Pixel coordinate grounding data:
•••••

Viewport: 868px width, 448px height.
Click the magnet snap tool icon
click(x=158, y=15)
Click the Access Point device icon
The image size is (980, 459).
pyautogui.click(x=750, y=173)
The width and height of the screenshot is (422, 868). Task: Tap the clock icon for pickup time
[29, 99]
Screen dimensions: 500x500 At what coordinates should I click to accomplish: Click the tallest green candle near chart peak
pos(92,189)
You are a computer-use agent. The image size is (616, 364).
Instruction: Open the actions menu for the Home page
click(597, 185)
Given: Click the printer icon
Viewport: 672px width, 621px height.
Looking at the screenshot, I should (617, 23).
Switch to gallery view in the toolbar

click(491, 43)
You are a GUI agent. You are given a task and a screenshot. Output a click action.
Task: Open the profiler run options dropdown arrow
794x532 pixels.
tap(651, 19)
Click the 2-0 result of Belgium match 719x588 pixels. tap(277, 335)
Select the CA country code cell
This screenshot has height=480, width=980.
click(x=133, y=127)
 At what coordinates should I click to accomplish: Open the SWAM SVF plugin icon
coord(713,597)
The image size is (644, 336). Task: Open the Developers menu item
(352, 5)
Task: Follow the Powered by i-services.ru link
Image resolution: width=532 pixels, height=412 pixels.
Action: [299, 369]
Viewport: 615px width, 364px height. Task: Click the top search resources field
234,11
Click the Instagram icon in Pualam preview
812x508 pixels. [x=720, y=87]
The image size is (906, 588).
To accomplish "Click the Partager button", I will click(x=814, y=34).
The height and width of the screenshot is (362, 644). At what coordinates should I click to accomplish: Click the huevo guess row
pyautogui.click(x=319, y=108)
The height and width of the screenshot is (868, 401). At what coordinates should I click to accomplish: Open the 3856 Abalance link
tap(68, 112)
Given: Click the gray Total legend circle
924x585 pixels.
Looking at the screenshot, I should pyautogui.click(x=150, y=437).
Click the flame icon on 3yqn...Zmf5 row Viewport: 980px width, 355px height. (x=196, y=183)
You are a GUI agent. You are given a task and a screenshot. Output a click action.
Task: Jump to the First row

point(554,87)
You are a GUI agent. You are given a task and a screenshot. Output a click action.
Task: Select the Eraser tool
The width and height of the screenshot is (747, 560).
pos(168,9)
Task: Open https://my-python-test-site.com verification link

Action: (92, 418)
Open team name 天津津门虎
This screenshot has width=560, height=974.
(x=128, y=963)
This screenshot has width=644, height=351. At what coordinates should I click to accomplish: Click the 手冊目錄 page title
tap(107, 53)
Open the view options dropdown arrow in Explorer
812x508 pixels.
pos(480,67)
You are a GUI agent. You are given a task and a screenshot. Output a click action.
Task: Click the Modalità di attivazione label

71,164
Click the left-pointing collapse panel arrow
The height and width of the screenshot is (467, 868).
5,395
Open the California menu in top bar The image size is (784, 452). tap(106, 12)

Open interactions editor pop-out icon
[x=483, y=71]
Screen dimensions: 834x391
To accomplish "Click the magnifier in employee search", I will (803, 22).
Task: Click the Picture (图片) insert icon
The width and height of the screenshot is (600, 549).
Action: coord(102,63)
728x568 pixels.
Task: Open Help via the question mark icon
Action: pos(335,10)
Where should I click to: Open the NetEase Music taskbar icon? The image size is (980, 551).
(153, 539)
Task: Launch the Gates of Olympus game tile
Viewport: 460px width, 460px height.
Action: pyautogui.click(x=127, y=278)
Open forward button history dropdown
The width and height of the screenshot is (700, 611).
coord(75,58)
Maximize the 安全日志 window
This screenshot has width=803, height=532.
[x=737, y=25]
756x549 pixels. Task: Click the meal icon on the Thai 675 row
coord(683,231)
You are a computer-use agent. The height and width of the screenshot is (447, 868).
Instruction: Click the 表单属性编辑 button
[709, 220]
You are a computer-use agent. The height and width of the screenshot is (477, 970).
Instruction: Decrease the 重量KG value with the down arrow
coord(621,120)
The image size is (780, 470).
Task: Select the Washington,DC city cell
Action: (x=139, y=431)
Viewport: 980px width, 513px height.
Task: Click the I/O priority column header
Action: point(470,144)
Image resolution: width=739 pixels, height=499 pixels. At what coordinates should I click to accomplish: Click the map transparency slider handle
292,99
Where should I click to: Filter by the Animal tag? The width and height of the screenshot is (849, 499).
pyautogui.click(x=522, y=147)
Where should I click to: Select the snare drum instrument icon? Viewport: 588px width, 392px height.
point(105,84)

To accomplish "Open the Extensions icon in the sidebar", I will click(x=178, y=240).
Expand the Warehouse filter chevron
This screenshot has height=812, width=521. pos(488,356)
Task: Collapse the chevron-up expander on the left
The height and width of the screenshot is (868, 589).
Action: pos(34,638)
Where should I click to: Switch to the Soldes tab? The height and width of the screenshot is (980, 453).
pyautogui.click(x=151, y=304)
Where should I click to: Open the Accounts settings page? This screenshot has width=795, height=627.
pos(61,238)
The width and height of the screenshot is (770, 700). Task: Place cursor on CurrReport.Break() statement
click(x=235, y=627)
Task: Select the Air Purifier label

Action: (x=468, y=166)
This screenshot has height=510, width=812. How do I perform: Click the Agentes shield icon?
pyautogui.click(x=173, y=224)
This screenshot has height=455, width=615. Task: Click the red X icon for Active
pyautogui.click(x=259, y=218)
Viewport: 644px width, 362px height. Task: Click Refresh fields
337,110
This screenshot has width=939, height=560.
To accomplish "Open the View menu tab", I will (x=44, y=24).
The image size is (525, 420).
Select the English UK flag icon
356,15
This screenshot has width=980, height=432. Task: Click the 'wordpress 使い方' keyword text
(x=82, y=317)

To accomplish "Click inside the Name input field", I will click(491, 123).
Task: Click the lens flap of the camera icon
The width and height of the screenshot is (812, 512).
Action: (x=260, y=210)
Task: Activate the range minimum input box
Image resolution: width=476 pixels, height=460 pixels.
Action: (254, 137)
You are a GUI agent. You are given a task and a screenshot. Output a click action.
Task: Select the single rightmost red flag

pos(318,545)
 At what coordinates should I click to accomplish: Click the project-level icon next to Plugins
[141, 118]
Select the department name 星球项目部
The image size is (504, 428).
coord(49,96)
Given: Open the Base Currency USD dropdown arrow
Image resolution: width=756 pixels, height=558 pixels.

•••••

[PROBLEM DESCRIPTION] For this exercise, retype each entry from above exactly as it stands.

[EXPECTED ANSWER]
Viewport: 868px width, 448px height.
Click the magnet snap tool icon
click(x=158, y=15)
Click the Access Point device icon
The image size is (980, 459).
pyautogui.click(x=750, y=173)
The width and height of the screenshot is (422, 868). Task: Tap the clock icon for pickup time
[29, 99]
Screen dimensions: 500x500 At what coordinates should I click to accomplish: Click the tallest green candle near chart peak
pos(92,189)
You are a computer-use agent. The image size is (616, 364).
Instruction: Open the actions menu for the Home page
click(597, 185)
Given: Click the printer icon
Viewport: 672px width, 621px height.
Looking at the screenshot, I should (617, 23).
Switch to gallery view in the toolbar

click(491, 43)
You are a GUI agent. You are given a task and a screenshot. Output a click action.
Task: Open the profiler run options dropdown arrow
794x532 pixels.
tap(651, 19)
Click the 2-0 result of Belgium match 719x588 pixels. tap(277, 335)
Select the CA country code cell
This screenshot has height=480, width=980.
click(x=133, y=127)
 At what coordinates should I click to accomplish: Open the SWAM SVF plugin icon
coord(713,597)
The image size is (644, 336). Task: Open the Developers menu item
(352, 5)
Task: Follow the Powered by i-services.ru link
Image resolution: width=532 pixels, height=412 pixels.
Action: [299, 369]
Viewport: 615px width, 364px height. Task: Click the top search resources field
234,11
Click the Instagram icon in Pualam preview
812x508 pixels. [x=720, y=87]
The image size is (906, 588).
To accomplish "Click the Partager button", I will click(x=814, y=34).
The height and width of the screenshot is (362, 644). At what coordinates should I click to accomplish: Click the huevo guess row
pyautogui.click(x=319, y=108)
The height and width of the screenshot is (868, 401). At what coordinates should I click to accomplish: Open the 3856 Abalance link
tap(68, 112)
Given: Click the gray Total legend circle
924x585 pixels.
Looking at the screenshot, I should pyautogui.click(x=150, y=437).
Click the flame icon on 3yqn...Zmf5 row Viewport: 980px width, 355px height. (x=196, y=183)
You are a GUI agent. You are given a task and a screenshot. Output a click action.
Task: Jump to the First row

point(554,87)
You are a GUI agent. You are given a task and a screenshot. Output a click action.
Task: Select the Eraser tool
The width and height of the screenshot is (747, 560).
pos(168,9)
Task: Open https://my-python-test-site.com verification link

Action: (92, 418)
Open team name 天津津门虎
This screenshot has width=560, height=974.
(x=128, y=963)
This screenshot has width=644, height=351. At what coordinates should I click to accomplish: Click the 手冊目錄 page title
tap(107, 53)
Open the view options dropdown arrow in Explorer
812x508 pixels.
pos(480,67)
You are a GUI agent. You are given a task and a screenshot. Output a click action.
Task: Click the Modalità di attivazione label

71,164
Click the left-pointing collapse panel arrow
The height and width of the screenshot is (467, 868).
5,395
Open the California menu in top bar The image size is (784, 452). tap(106, 12)

Open interactions editor pop-out icon
[x=483, y=71]
Screen dimensions: 834x391
To accomplish "Click the magnifier in employee search", I will (803, 22).
Task: Click the Picture (图片) insert icon
The width and height of the screenshot is (600, 549).
Action: coord(102,63)
728x568 pixels.
Task: Open Help via the question mark icon
Action: pos(335,10)
Where should I click to: Open the NetEase Music taskbar icon? The image size is (980, 551).
(153, 539)
Task: Launch the Gates of Olympus game tile
Viewport: 460px width, 460px height.
Action: pyautogui.click(x=127, y=278)
Open forward button history dropdown
The width and height of the screenshot is (700, 611).
coord(75,58)
Maximize the 安全日志 window
This screenshot has width=803, height=532.
[x=737, y=25]
756x549 pixels. Task: Click the meal icon on the Thai 675 row
coord(683,231)
You are a computer-use agent. The height and width of the screenshot is (447, 868).
Instruction: Click the 表单属性编辑 button
[709, 220]
You are a computer-use agent. The height and width of the screenshot is (477, 970).
Instruction: Decrease the 重量KG value with the down arrow
coord(621,120)
The image size is (780, 470).
Task: Select the Washington,DC city cell
Action: (x=139, y=431)
Viewport: 980px width, 513px height.
Task: Click the I/O priority column header
Action: point(470,144)
Image resolution: width=739 pixels, height=499 pixels. At what coordinates should I click to accomplish: Click the map transparency slider handle
292,99
Where should I click to: Filter by the Animal tag? The width and height of the screenshot is (849, 499).
pyautogui.click(x=522, y=147)
Where should I click to: Select the snare drum instrument icon? Viewport: 588px width, 392px height.
point(105,84)

To accomplish "Open the Extensions icon in the sidebar", I will click(x=178, y=240).
Expand the Warehouse filter chevron
This screenshot has height=812, width=521. pos(488,356)
Task: Collapse the chevron-up expander on the left
The height and width of the screenshot is (868, 589).
Action: pos(34,638)
Where should I click to: Switch to the Soldes tab? The height and width of the screenshot is (980, 453).
pyautogui.click(x=151, y=304)
Where should I click to: Open the Accounts settings page? This screenshot has width=795, height=627.
pos(61,238)
The width and height of the screenshot is (770, 700). Task: Place cursor on CurrReport.Break() statement
click(x=235, y=627)
Task: Select the Air Purifier label

Action: (x=468, y=166)
This screenshot has height=510, width=812. How do I perform: Click the Agentes shield icon?
pyautogui.click(x=173, y=224)
This screenshot has height=455, width=615. Task: Click the red X icon for Active
pyautogui.click(x=259, y=218)
Viewport: 644px width, 362px height. Task: Click Refresh fields
337,110
This screenshot has width=939, height=560.
To accomplish "Open the View menu tab", I will (x=44, y=24).
The image size is (525, 420).
Select the English UK flag icon
356,15
This screenshot has width=980, height=432. Task: Click the 'wordpress 使い方' keyword text
(x=82, y=317)

To accomplish "Click inside the Name input field", I will click(491, 123).
Task: Click the lens flap of the camera icon
The width and height of the screenshot is (812, 512).
Action: (x=260, y=210)
Task: Activate the range minimum input box
Image resolution: width=476 pixels, height=460 pixels.
Action: (254, 137)
You are a GUI agent. You are given a task and a screenshot. Output a click action.
Task: Select the single rightmost red flag

pos(318,545)
 At what coordinates should I click to accomplish: Click the project-level icon next to Plugins
[141, 118]
Select the department name 星球项目部
The image size is (504, 428).
coord(49,96)
Given: Open the Base Currency USD dropdown arrow
Image resolution: width=756 pixels, height=558 pixels.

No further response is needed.